Due to Sunday's unseasonably warm weather, the Phillips Collection's music room was like a winter coat in June. The thick, stifling air might have created an ideal setting for dozing off, had it not been for the Lieurance Woodwind Quintet's vibrant performance.
The quintet, all faculty artists at Wichita State University, kept the audience alert with an unconventional and varied program. Anton Reicha's Quintet in D, Op. 99, is a neglected gem of the repertoire. Reicha, a Beethoven contemporary, writes in a somewhat refined late-classical style that treats the five players to gracefully arched tunes and tune fragments bandied about in witty dialogue. Since Reicha's instrument was the flute, most of these thematic niceties were entrusted to flutist Frances Shelly, who performed them with flair and polish.

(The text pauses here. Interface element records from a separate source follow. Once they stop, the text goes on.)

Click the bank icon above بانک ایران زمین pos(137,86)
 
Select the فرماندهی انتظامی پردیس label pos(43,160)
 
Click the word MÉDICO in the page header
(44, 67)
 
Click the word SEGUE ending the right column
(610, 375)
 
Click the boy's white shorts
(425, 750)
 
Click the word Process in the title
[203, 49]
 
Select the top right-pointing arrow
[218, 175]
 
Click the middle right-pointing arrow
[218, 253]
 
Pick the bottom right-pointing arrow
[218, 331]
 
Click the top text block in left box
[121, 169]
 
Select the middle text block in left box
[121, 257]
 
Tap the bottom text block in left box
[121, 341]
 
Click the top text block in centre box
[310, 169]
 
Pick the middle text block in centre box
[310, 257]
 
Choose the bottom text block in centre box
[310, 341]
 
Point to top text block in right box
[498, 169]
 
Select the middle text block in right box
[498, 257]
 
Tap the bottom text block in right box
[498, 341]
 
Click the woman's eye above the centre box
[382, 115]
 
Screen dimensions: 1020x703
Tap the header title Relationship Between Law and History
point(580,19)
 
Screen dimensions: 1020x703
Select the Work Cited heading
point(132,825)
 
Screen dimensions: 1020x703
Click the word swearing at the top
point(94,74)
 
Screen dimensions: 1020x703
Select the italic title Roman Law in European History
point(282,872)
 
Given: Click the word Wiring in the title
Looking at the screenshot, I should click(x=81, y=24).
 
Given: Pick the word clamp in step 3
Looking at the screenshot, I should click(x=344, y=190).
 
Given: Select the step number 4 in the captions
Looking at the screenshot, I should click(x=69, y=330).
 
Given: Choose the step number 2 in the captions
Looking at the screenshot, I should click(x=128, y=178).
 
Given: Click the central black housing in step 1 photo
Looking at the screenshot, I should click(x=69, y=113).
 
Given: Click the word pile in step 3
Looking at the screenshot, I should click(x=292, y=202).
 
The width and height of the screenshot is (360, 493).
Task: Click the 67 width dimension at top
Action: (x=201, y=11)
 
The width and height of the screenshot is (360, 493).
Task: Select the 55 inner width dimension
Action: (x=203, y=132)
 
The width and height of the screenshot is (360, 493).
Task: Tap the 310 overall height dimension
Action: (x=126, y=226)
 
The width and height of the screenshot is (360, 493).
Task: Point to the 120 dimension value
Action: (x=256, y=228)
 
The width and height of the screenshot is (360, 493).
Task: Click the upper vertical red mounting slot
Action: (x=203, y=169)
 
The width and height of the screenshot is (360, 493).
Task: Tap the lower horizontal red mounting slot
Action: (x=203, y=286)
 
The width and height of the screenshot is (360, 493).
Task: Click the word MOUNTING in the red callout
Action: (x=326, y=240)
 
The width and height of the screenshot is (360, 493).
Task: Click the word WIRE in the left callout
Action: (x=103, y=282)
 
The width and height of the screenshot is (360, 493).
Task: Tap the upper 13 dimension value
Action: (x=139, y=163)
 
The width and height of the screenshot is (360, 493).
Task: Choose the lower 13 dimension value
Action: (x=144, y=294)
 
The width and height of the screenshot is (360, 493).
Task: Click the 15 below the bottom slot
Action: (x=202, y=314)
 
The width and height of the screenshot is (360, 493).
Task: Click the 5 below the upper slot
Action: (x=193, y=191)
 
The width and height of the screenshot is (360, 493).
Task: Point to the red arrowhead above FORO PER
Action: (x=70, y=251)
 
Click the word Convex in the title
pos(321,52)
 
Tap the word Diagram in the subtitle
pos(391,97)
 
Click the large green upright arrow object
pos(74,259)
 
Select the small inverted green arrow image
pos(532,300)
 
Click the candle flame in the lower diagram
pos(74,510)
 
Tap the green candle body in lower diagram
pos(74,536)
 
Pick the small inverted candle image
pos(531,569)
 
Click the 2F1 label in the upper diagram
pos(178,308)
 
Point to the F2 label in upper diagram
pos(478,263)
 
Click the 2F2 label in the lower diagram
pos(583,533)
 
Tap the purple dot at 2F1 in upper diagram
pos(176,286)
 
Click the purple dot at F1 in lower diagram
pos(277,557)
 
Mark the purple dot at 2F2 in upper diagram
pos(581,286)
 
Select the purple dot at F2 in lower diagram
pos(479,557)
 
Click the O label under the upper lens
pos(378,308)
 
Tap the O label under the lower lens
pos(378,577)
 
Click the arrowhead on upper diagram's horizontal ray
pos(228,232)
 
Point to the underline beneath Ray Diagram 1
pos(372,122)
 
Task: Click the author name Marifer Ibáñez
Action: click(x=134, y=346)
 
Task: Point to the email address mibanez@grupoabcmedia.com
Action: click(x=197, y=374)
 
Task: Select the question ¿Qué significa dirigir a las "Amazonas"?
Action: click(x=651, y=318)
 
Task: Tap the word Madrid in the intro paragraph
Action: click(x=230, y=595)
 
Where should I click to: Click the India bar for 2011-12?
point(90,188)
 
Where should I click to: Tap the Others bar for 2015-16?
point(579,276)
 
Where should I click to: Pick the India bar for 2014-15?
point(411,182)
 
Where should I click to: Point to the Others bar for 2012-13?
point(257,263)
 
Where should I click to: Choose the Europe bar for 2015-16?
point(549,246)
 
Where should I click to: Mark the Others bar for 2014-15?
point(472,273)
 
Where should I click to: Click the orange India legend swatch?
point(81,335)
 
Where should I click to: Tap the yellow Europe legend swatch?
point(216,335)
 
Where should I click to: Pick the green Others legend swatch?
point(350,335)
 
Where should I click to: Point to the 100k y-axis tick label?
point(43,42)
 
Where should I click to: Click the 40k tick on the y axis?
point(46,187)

Ligeti's Six Bagatelles for Wind Quintet is a kind of musical caricature. Its ideas run together at a fast clip, and the Allegro con Spirito is the stuff of which cartoon soundtracks are made. The ensemble as a whole played with sharpness and focus throughout, electrifying the room with the music's inner edginess and bite.
Things nearly screeched to a halt with Theodore Blumer's Serenade and Theme With Variations, Op. 34, a rather long-winded bit of reheated romanticism. Happily, though, the Hindemith "Kleine Kammermusik," Op. 24, brought the quintet back to material similar to that of the Ligeti. Though Hindemith's reworkings of classical idioms can be heavy-handed, the Lieurance musicians always sustained depth and sensitivity in their playing.